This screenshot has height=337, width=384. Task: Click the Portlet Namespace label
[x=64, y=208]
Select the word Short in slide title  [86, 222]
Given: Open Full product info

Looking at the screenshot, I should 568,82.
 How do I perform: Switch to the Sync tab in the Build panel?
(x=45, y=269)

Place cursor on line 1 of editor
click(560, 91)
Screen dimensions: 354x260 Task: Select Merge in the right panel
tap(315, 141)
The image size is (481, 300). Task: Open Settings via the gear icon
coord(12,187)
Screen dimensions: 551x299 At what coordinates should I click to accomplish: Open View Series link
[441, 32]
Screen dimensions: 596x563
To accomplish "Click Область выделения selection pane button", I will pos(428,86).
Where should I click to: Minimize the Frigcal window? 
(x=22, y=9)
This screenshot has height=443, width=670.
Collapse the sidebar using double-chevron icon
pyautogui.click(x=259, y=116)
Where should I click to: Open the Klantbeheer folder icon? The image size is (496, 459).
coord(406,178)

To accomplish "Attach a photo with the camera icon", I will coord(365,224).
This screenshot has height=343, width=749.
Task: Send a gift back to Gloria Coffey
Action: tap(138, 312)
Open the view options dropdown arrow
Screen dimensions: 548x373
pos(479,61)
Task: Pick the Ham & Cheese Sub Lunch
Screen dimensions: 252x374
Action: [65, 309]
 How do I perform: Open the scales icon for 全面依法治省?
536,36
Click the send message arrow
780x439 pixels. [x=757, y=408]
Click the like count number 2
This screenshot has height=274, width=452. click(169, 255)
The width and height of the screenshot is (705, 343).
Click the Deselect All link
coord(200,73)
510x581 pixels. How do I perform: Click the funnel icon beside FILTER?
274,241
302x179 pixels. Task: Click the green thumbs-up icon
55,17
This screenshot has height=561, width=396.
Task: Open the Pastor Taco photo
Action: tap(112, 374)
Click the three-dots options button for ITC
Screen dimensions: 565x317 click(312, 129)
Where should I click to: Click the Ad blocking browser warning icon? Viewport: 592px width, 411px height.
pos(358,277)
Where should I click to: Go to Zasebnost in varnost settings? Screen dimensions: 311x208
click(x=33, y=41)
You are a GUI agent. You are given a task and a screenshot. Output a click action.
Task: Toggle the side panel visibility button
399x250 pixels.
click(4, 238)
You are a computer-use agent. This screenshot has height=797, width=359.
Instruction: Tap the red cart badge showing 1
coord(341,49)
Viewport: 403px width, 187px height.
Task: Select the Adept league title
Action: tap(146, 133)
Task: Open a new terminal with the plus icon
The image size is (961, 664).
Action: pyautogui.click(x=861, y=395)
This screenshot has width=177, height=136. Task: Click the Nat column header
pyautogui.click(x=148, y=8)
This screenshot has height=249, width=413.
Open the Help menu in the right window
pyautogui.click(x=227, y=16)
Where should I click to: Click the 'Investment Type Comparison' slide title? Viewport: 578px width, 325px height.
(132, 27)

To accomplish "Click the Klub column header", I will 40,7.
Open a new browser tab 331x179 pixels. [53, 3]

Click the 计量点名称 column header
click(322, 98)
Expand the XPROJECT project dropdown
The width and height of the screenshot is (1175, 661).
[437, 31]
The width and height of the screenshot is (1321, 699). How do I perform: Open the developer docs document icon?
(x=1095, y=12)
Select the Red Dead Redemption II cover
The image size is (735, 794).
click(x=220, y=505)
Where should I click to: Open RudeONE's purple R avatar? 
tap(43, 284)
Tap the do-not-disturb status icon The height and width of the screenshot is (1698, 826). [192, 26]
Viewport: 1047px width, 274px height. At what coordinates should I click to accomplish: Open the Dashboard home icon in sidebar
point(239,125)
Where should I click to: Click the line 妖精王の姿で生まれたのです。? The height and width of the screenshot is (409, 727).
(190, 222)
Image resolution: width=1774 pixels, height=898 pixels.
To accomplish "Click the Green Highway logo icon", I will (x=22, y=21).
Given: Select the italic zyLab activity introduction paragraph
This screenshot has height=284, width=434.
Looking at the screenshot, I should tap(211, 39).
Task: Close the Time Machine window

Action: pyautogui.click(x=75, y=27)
-*-
What is needed –
Your task is to return the full listing exactly as it was given.

Response –
This screenshot has height=337, width=384. Task: Click the Portlet Namespace label
[x=64, y=208]
Select the word Short in slide title  [86, 222]
Given: Open Full product info

Looking at the screenshot, I should 568,82.
 How do I perform: Switch to the Sync tab in the Build panel?
(x=45, y=269)

Place cursor on line 1 of editor
click(560, 91)
Screen dimensions: 354x260 Task: Select Merge in the right panel
tap(315, 141)
The image size is (481, 300). Task: Open Settings via the gear icon
coord(12,187)
Screen dimensions: 551x299 At what coordinates should I click to accomplish: Open View Series link
[441, 32]
Screen dimensions: 596x563
To accomplish "Click Область выделения selection pane button", I will pos(428,86).
Where should I click to: Minimize the Frigcal window? 
(x=22, y=9)
This screenshot has height=443, width=670.
Collapse the sidebar using double-chevron icon
pyautogui.click(x=259, y=116)
Where should I click to: Open the Klantbeheer folder icon? The image size is (496, 459).
coord(406,178)

To accomplish "Attach a photo with the camera icon", I will coord(365,224).
This screenshot has height=343, width=749.
Task: Send a gift back to Gloria Coffey
Action: tap(138, 312)
Open the view options dropdown arrow
Screen dimensions: 548x373
pos(479,61)
Task: Pick the Ham & Cheese Sub Lunch
Screen dimensions: 252x374
Action: [65, 309]
 How do I perform: Open the scales icon for 全面依法治省?
536,36
Click the send message arrow
780x439 pixels. [x=757, y=408]
Click the like count number 2
This screenshot has height=274, width=452. click(169, 255)
The width and height of the screenshot is (705, 343).
Click the Deselect All link
coord(200,73)
510x581 pixels. How do I perform: Click the funnel icon beside FILTER?
274,241
302x179 pixels. Task: Click the green thumbs-up icon
55,17
This screenshot has height=561, width=396.
Task: Open the Pastor Taco photo
Action: tap(112, 374)
Click the three-dots options button for ITC
Screen dimensions: 565x317 click(312, 129)
Where should I click to: Click the Ad blocking browser warning icon? Viewport: 592px width, 411px height.
pos(358,277)
Where should I click to: Go to Zasebnost in varnost settings? Screen dimensions: 311x208
click(x=33, y=41)
You are a GUI agent. You are given a task and a screenshot. Output a click action.
Task: Toggle the side panel visibility button
399x250 pixels.
click(4, 238)
You are a computer-use agent. This screenshot has height=797, width=359.
Instruction: Tap the red cart badge showing 1
coord(341,49)
Viewport: 403px width, 187px height.
Task: Select the Adept league title
Action: tap(146, 133)
Task: Open a new terminal with the plus icon
The image size is (961, 664).
Action: pyautogui.click(x=861, y=395)
This screenshot has width=177, height=136. Task: Click the Nat column header
pyautogui.click(x=148, y=8)
This screenshot has height=249, width=413.
Open the Help menu in the right window
pyautogui.click(x=227, y=16)
Where should I click to: Click the 'Investment Type Comparison' slide title? Viewport: 578px width, 325px height.
(132, 27)

To accomplish "Click the Klub column header", I will 40,7.
Open a new browser tab 331x179 pixels. [53, 3]

Click the 计量点名称 column header
click(322, 98)
Expand the XPROJECT project dropdown
The width and height of the screenshot is (1175, 661).
[437, 31]
The width and height of the screenshot is (1321, 699). How do I perform: Open the developer docs document icon?
(x=1095, y=12)
Select the Red Dead Redemption II cover
The image size is (735, 794).
click(x=220, y=505)
Where should I click to: Open RudeONE's purple R avatar? 
tap(43, 284)
Tap the do-not-disturb status icon The height and width of the screenshot is (1698, 826). [192, 26]
Viewport: 1047px width, 274px height. At what coordinates should I click to accomplish: Open the Dashboard home icon in sidebar
point(239,125)
Where should I click to: Click the line 妖精王の姿で生まれたのです。? The height and width of the screenshot is (409, 727).
(190, 222)
Image resolution: width=1774 pixels, height=898 pixels.
To accomplish "Click the Green Highway logo icon", I will (x=22, y=21).
Given: Select the italic zyLab activity introduction paragraph
This screenshot has height=284, width=434.
Looking at the screenshot, I should tap(211, 39).
Task: Close the Time Machine window

Action: pyautogui.click(x=75, y=27)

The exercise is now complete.